■ **Written problem**: Can you reproduce every one of the rows below verbatim?

■ **Records shown**:
-----

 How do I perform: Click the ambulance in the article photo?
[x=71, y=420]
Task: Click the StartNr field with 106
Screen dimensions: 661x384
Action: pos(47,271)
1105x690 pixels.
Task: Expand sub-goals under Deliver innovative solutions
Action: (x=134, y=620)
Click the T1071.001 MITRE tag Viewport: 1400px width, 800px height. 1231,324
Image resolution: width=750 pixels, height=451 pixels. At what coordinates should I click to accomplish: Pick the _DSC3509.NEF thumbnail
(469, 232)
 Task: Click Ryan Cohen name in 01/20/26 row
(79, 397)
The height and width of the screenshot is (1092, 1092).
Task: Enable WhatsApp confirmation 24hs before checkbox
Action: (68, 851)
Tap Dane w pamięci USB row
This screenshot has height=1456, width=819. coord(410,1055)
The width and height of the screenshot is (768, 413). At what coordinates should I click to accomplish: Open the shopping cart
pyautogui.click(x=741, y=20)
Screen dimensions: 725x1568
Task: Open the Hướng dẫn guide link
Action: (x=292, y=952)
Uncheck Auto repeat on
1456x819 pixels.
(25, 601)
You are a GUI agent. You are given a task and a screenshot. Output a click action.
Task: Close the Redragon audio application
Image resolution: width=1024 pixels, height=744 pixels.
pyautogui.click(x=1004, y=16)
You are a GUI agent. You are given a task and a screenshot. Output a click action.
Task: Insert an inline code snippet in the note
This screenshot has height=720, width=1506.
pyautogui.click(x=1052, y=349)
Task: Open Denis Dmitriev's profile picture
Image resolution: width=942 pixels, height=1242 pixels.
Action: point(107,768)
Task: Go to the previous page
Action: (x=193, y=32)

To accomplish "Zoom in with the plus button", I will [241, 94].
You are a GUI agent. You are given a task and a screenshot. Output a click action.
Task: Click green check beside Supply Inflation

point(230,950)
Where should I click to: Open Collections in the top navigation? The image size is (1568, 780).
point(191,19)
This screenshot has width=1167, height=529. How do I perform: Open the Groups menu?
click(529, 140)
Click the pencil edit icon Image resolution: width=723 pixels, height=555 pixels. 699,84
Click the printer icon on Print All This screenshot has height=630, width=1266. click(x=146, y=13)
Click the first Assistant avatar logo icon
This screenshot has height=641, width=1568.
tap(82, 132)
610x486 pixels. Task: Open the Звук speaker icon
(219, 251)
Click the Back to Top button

-----

■ **Response to this exercise**:
 How do I perform: Click the ambulance in the article photo?
[x=71, y=420]
Task: Click the StartNr field with 106
Screen dimensions: 661x384
Action: pos(47,271)
1105x690 pixels.
Task: Expand sub-goals under Deliver innovative solutions
Action: (x=134, y=620)
Click the T1071.001 MITRE tag Viewport: 1400px width, 800px height. 1231,324
Image resolution: width=750 pixels, height=451 pixels. At what coordinates should I click to accomplish: Pick the _DSC3509.NEF thumbnail
(469, 232)
 Task: Click Ryan Cohen name in 01/20/26 row
(79, 397)
The height and width of the screenshot is (1092, 1092).
Task: Enable WhatsApp confirmation 24hs before checkbox
Action: (68, 851)
Tap Dane w pamięci USB row
This screenshot has height=1456, width=819. coord(410,1055)
The width and height of the screenshot is (768, 413). At what coordinates should I click to accomplish: Open the shopping cart
pyautogui.click(x=741, y=20)
Screen dimensions: 725x1568
Task: Open the Hướng dẫn guide link
Action: (x=292, y=952)
Uncheck Auto repeat on
1456x819 pixels.
(25, 601)
You are a GUI agent. You are given a task and a screenshot. Output a click action.
Task: Close the Redragon audio application
Image resolution: width=1024 pixels, height=744 pixels.
pyautogui.click(x=1004, y=16)
You are a GUI agent. You are given a task and a screenshot. Output a click action.
Task: Insert an inline code snippet in the note
This screenshot has height=720, width=1506.
pyautogui.click(x=1052, y=349)
Task: Open Denis Dmitriev's profile picture
Image resolution: width=942 pixels, height=1242 pixels.
Action: point(107,768)
Task: Go to the previous page
Action: (x=193, y=32)

To accomplish "Zoom in with the plus button", I will [241, 94].
You are a GUI agent. You are given a task and a screenshot. Output a click action.
Task: Click green check beside Supply Inflation

point(230,950)
Where should I click to: Open Collections in the top navigation? The image size is (1568, 780).
point(191,19)
This screenshot has width=1167, height=529. How do I perform: Open the Groups menu?
click(529, 140)
Click the pencil edit icon Image resolution: width=723 pixels, height=555 pixels. 699,84
Click the printer icon on Print All This screenshot has height=630, width=1266. click(x=146, y=13)
Click the first Assistant avatar logo icon
This screenshot has height=641, width=1568.
tap(82, 132)
610x486 pixels. Task: Open the Звук speaker icon
(219, 251)
Click the Back to Top button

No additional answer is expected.